— start —

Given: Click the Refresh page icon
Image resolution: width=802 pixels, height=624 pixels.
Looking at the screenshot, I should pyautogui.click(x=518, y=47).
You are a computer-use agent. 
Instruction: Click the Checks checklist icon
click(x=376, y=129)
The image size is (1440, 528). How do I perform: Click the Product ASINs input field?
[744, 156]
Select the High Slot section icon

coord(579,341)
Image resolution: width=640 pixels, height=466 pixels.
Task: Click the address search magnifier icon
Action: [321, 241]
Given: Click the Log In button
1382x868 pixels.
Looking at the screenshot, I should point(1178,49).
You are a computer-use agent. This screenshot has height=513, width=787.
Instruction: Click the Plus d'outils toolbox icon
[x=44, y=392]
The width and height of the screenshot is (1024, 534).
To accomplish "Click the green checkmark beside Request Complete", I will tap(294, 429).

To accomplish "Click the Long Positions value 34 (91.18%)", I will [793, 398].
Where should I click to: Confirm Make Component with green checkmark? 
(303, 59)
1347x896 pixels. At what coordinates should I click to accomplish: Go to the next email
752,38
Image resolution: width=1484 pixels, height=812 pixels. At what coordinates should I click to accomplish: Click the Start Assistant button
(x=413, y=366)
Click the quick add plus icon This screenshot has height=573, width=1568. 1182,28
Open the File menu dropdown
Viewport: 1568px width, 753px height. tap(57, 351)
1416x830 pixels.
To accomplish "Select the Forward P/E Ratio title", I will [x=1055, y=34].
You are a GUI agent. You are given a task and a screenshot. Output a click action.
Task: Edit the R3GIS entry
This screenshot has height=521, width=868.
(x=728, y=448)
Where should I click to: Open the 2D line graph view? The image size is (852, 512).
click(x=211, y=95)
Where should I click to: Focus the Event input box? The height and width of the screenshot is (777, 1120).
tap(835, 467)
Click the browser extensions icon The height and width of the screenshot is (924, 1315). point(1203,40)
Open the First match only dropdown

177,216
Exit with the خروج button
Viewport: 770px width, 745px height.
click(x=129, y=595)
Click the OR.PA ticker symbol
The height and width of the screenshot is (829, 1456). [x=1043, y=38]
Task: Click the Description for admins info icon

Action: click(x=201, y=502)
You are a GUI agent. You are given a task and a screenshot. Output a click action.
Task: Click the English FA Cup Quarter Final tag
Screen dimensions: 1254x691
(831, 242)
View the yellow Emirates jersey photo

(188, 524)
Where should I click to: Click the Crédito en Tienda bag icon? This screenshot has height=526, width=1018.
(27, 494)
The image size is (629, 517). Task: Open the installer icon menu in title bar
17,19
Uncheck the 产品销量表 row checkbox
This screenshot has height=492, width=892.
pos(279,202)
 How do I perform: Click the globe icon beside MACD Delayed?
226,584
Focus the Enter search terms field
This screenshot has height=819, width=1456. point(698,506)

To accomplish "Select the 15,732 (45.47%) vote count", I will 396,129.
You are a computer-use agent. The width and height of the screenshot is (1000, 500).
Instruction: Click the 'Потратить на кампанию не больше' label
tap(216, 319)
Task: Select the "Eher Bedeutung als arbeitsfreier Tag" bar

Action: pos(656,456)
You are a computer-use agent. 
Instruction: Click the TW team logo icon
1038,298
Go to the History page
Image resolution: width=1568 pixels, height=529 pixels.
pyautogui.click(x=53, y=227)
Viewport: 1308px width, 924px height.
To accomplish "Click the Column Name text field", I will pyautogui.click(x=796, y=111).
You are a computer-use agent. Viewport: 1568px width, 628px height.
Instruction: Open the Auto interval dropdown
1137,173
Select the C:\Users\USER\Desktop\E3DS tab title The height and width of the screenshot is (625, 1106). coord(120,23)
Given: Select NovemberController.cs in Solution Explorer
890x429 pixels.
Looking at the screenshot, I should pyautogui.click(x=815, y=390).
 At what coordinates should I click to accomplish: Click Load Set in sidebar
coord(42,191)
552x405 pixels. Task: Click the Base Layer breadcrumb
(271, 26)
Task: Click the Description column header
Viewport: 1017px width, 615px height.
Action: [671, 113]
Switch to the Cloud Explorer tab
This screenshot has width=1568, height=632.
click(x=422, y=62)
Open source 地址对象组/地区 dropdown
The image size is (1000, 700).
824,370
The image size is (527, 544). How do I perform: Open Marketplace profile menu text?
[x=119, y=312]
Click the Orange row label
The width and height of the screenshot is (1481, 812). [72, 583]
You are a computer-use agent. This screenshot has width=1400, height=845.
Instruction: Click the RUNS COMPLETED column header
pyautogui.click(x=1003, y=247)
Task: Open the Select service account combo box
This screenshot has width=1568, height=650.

— end —

- EXERCISE OBJECTIVE -
Print the records above exactly as they appear, from the line containing "Where should I click to: Open" through the line containing "pos(279,202)", with both of those lines included.

- OUTPUT FOR THIS TASK -
Where should I click to: Open the 2D line graph view? The image size is (852, 512).
click(x=211, y=95)
Where should I click to: Focus the Event input box? The height and width of the screenshot is (777, 1120).
tap(835, 467)
Click the browser extensions icon The height and width of the screenshot is (924, 1315). point(1203,40)
Open the First match only dropdown

177,216
Exit with the خروج button
Viewport: 770px width, 745px height.
click(x=129, y=595)
Click the OR.PA ticker symbol
The height and width of the screenshot is (829, 1456). [x=1043, y=38]
Task: Click the Description for admins info icon

Action: click(x=201, y=502)
You are a GUI agent. You are given a task and a screenshot. Output a click action.
Task: Click the English FA Cup Quarter Final tag
Screen dimensions: 1254x691
(831, 242)
View the yellow Emirates jersey photo

(188, 524)
Where should I click to: Click the Crédito en Tienda bag icon? This screenshot has height=526, width=1018.
(27, 494)
The image size is (629, 517). Task: Open the installer icon menu in title bar
17,19
Uncheck the 产品销量表 row checkbox
This screenshot has height=492, width=892.
pos(279,202)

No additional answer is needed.